Hodgkin lymphoma is a cancer of abnormal lymphocytes (a type of white blood cell) that infiltrates and affects the lymph nodes. Lymph tissues are connected throughout the body, providing a route for cancerous lymphocytes to travel. As a result, Hodgkin lymphoma often spreads from one lymph node to another throughout the body. Unlike other lymphomas, Hodgkin lymphoma will more often spread from one lymph node to the next in sequence, rarely skipping areas (which is more common in NHL). Hodgkin lymphoma can also spread to other areas and organs outside the lymph system.

Prognosis of Hodgkin Lymphoma

Hodgkin lymphoma and NHL are described according to the same staging system. The stage of the cancer depends on the extent to which it has spread in the body. In stages I and II, the cancer is limited to one or two areas of the body (early stage). In stages III and IV, the cancer is more widespread (advanced stage).

In addition to stage, you may also hear the letters ‘A’ and ‘B’ used to describe the stage of Hodgkin lymphoma that you have. ‘B’ means you have one or more of the following symptoms: weight loss, night sweats or fevers. ‘A’ means you do not.

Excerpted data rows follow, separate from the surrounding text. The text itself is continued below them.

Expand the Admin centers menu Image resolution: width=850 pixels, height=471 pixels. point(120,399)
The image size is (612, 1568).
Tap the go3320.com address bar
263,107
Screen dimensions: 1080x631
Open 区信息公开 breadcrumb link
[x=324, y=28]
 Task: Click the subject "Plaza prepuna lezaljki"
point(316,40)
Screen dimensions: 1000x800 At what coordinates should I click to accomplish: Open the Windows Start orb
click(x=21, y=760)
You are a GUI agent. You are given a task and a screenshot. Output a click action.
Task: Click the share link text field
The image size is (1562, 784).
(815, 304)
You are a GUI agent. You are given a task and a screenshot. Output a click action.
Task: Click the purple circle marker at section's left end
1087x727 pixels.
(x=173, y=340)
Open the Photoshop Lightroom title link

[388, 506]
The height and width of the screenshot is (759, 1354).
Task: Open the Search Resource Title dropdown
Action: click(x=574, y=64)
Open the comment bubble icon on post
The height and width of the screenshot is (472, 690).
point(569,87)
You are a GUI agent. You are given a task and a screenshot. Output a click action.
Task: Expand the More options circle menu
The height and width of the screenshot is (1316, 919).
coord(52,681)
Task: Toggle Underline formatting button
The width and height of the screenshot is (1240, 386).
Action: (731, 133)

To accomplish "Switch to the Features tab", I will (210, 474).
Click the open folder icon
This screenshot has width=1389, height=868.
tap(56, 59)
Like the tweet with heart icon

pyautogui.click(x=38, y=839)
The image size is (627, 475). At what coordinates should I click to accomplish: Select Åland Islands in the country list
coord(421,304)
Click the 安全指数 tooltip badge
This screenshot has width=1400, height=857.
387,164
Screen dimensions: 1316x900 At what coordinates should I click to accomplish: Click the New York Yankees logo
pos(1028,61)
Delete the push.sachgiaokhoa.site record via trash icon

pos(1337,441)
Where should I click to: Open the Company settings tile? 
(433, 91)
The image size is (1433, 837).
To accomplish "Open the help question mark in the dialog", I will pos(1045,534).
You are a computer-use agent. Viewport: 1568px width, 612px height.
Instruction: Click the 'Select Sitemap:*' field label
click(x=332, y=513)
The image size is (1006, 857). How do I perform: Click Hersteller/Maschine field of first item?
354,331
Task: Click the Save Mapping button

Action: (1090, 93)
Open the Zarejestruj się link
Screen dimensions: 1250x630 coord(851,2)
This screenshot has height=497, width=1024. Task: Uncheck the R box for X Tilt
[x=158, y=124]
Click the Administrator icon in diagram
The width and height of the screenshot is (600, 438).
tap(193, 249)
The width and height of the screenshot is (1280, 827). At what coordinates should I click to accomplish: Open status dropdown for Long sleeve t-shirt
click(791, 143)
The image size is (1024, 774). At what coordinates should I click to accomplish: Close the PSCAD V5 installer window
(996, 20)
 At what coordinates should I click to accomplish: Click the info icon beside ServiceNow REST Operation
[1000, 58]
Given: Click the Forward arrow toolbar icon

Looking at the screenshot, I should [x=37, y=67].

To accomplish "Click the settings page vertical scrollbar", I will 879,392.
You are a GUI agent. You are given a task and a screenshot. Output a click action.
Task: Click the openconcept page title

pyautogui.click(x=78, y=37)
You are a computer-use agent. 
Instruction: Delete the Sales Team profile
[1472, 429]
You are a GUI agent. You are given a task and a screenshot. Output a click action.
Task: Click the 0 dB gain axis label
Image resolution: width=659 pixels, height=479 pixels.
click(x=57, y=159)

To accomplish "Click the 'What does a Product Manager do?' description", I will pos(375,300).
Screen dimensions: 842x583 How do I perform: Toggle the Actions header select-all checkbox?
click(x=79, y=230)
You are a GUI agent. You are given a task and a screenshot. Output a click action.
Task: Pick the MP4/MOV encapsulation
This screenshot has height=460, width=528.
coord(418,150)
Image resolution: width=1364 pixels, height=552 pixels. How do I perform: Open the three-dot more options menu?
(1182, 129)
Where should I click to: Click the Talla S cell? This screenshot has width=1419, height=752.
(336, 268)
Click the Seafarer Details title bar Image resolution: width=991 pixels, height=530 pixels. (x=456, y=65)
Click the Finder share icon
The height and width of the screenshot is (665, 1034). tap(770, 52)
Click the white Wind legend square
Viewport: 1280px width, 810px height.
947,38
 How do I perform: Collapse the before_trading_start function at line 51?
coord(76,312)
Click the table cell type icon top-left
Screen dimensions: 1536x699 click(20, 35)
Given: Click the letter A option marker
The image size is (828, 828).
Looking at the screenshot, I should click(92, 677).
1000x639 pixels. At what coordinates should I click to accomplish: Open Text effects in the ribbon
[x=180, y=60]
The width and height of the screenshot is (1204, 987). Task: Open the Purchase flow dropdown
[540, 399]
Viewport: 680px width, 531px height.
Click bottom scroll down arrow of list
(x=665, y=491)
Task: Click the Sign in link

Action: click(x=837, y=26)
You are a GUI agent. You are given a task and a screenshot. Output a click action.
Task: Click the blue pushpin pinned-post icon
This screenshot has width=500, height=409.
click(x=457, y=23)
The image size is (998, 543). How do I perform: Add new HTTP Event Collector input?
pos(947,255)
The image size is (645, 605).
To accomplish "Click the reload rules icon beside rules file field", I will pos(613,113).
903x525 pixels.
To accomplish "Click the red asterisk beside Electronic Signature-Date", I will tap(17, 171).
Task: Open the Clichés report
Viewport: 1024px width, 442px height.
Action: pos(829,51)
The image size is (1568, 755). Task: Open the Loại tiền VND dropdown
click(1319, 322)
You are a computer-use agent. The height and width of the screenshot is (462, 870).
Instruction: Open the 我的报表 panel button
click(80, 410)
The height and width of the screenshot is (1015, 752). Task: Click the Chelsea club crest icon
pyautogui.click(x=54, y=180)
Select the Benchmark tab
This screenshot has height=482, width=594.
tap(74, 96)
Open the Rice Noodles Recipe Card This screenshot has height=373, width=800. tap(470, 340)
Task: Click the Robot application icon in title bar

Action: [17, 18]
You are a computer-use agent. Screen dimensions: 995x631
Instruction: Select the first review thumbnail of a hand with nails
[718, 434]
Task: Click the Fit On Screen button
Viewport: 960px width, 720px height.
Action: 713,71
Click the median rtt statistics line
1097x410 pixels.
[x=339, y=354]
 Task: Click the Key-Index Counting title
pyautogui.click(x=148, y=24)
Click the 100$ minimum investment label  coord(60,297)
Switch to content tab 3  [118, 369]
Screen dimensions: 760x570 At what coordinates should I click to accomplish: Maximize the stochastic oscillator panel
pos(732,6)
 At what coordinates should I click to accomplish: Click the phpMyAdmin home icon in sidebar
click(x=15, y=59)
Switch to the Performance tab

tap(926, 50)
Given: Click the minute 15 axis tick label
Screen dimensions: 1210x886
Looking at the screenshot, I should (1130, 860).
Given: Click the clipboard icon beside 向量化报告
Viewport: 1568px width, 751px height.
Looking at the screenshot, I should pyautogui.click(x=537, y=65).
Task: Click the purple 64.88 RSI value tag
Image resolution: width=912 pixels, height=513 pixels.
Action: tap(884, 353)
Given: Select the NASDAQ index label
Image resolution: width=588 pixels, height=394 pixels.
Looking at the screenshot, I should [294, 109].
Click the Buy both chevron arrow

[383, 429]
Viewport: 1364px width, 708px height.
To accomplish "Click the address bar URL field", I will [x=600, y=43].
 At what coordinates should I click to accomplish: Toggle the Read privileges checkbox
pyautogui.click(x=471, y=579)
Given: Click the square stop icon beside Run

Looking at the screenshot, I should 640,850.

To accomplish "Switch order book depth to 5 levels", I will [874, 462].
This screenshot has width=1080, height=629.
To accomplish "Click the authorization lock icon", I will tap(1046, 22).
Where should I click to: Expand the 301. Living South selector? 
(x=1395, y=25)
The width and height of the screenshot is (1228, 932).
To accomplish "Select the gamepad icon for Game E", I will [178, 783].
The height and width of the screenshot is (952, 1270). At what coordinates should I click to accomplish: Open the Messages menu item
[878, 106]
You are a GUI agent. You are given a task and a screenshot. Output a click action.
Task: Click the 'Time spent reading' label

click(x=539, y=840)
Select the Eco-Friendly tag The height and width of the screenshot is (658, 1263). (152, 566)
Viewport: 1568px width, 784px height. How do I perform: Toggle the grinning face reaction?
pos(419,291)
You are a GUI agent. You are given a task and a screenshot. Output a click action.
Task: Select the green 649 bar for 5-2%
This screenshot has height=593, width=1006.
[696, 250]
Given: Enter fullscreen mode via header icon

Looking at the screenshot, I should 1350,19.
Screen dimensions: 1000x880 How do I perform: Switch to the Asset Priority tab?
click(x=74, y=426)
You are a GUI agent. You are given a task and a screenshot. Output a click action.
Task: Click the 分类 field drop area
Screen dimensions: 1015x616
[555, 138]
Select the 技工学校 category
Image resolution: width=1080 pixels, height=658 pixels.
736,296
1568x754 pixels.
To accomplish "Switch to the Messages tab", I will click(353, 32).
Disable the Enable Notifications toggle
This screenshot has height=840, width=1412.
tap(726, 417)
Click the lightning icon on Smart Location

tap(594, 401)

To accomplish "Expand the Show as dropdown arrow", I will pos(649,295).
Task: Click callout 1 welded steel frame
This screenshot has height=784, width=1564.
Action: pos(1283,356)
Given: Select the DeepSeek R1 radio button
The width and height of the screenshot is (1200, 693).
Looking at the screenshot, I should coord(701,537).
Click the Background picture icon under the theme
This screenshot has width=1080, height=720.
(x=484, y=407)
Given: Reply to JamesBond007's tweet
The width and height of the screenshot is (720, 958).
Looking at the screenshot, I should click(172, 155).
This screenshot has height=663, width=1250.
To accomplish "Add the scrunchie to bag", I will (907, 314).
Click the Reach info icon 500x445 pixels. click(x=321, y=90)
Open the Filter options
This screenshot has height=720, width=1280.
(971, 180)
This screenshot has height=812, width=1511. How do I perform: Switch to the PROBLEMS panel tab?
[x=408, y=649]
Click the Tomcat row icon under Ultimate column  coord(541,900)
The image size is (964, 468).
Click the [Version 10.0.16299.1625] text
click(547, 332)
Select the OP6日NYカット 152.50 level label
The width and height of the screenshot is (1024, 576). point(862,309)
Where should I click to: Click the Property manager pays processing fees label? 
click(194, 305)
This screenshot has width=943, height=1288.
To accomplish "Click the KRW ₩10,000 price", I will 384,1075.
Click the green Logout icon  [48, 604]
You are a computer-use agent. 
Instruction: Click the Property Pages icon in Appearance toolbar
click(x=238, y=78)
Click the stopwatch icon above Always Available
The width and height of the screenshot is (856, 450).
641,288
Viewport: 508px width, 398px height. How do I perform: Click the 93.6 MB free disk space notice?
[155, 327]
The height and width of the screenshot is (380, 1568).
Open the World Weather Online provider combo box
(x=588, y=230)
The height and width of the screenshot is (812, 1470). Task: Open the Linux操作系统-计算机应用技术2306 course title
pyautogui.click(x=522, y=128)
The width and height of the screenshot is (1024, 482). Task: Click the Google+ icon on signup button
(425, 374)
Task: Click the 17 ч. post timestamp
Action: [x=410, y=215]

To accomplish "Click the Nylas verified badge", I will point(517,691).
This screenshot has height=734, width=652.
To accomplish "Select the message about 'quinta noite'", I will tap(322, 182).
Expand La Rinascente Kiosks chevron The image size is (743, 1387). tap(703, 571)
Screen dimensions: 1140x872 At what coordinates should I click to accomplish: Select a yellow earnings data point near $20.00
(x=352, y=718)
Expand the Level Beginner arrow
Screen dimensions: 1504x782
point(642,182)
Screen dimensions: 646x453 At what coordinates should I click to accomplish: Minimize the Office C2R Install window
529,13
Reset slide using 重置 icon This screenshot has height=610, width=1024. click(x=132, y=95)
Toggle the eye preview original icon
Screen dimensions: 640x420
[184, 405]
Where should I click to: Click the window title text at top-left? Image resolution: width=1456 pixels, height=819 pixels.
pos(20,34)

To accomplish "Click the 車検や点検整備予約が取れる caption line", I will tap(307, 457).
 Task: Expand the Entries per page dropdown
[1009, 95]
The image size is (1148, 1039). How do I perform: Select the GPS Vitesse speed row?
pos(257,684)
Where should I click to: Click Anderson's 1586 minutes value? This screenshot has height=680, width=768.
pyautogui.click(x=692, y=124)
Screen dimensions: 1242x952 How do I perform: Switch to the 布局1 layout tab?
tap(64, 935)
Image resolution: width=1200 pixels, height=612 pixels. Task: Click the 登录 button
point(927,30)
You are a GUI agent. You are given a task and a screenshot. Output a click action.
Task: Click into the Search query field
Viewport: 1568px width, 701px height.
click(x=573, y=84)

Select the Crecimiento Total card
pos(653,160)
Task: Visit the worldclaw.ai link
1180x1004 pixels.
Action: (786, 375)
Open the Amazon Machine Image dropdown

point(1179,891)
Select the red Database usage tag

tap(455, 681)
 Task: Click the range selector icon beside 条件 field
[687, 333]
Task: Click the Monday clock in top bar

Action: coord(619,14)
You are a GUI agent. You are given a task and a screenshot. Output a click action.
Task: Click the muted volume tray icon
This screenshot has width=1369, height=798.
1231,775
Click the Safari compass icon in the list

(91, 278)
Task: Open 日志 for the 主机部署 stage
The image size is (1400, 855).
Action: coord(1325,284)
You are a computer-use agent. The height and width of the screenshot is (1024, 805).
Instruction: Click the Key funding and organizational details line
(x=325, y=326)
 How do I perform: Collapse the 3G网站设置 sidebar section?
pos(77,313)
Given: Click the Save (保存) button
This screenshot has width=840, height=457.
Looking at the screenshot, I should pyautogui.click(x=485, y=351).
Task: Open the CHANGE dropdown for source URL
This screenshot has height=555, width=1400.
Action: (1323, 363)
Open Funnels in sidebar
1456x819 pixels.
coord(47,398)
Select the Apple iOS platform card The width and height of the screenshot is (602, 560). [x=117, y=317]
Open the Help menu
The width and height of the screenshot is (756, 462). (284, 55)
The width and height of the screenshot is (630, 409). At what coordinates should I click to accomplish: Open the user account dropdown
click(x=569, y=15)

There is an International Prognostic Score for Hodgkin lymphoma based on the results of various tests as well as your age and the stage of your disease. Your doctor will interpret all of these factors and give you this information if you wish.

Relapsed Hodgkin Lymphoma

Finding out that your cancer has come back or relapsed can be devastating. If relapse does occur, there are usually ways of getting it back under control. These might involve using more chemotherapy or using more intensive or high-dose chemotherapy followed by a stem-cell transplant. There may still be curative options available to you. However, if your cancer is thought to be non-curable, chemotherapy and radiation may still be used to slow the growth of the cancer, prevent spreading and relieve symptoms.